- REQUIRED ACTION -
Go through the data and retrieve each line that includes the string "computer".

- RECORDS FOR THE TASK -
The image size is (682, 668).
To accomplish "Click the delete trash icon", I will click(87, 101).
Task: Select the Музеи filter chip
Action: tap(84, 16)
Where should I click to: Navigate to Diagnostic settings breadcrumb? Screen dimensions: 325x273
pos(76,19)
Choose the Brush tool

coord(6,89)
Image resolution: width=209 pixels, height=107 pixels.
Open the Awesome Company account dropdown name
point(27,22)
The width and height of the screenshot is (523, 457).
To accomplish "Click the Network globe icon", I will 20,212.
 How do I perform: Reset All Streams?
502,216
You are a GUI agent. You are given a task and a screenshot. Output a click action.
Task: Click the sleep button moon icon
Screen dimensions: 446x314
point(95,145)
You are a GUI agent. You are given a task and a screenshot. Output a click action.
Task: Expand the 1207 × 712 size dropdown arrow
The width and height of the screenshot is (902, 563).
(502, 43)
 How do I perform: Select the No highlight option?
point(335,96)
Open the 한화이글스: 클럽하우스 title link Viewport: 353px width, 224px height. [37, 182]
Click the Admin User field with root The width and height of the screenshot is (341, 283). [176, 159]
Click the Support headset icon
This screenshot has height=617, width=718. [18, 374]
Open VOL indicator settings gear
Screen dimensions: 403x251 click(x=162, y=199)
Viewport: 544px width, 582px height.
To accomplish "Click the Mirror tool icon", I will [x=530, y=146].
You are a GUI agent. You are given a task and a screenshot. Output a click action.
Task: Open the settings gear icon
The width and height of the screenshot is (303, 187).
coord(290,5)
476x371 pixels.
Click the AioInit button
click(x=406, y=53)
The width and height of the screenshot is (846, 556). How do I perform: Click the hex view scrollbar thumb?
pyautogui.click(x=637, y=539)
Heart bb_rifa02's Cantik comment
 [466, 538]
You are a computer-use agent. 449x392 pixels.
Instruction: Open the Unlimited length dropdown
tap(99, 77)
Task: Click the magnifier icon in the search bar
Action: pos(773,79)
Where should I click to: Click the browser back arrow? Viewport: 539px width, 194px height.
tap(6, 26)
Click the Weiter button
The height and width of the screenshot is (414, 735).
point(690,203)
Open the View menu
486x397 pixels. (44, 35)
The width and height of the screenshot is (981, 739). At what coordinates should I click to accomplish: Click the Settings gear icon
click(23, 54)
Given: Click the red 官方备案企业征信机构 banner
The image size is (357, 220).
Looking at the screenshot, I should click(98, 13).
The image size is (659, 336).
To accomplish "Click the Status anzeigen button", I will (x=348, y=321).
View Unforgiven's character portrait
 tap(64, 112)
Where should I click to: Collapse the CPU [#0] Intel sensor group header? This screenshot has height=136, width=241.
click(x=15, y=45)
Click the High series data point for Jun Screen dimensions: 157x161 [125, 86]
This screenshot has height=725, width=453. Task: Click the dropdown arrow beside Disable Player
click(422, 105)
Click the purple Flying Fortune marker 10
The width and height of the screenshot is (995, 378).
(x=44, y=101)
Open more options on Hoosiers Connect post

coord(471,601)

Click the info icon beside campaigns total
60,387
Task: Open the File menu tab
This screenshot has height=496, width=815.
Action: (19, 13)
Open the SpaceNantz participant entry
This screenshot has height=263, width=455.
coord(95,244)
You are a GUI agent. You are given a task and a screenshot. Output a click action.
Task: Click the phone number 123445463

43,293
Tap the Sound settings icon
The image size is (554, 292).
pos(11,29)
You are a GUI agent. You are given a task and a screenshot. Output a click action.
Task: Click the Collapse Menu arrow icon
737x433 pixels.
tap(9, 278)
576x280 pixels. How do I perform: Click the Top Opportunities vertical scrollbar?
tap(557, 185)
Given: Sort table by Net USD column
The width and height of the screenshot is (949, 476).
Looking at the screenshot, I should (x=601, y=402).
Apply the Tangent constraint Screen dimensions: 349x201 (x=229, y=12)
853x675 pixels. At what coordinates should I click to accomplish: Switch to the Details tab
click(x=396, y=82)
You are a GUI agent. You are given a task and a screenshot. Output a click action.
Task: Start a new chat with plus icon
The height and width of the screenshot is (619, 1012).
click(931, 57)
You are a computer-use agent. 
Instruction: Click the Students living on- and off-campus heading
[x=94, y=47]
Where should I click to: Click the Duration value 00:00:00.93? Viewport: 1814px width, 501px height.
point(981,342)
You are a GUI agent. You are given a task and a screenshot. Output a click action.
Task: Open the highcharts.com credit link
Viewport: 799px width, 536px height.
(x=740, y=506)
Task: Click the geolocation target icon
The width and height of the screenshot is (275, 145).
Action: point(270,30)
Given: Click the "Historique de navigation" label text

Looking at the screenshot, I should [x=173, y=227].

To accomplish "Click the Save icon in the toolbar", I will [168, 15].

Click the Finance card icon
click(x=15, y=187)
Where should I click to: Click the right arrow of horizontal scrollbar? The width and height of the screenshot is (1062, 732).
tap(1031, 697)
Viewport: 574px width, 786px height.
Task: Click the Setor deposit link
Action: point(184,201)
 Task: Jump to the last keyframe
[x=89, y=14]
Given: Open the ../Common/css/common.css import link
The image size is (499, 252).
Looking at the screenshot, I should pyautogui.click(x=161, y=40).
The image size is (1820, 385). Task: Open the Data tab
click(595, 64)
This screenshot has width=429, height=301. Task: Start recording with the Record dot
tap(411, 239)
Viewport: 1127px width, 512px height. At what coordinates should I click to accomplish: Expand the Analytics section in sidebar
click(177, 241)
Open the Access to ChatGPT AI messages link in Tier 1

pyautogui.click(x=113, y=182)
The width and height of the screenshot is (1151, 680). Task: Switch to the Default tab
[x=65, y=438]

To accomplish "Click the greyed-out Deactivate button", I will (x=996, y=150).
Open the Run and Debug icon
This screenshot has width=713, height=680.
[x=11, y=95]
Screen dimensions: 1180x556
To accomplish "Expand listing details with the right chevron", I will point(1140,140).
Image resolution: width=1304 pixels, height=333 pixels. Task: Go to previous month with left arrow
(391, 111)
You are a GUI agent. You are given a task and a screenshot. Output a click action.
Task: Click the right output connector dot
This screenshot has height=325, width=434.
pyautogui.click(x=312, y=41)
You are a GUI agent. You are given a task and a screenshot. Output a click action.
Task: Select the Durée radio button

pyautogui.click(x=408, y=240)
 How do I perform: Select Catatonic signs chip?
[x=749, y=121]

- EXERCISE ANSWER -
You are a computer-use agent. 449x392 pixels.
You are a computer-use agent. 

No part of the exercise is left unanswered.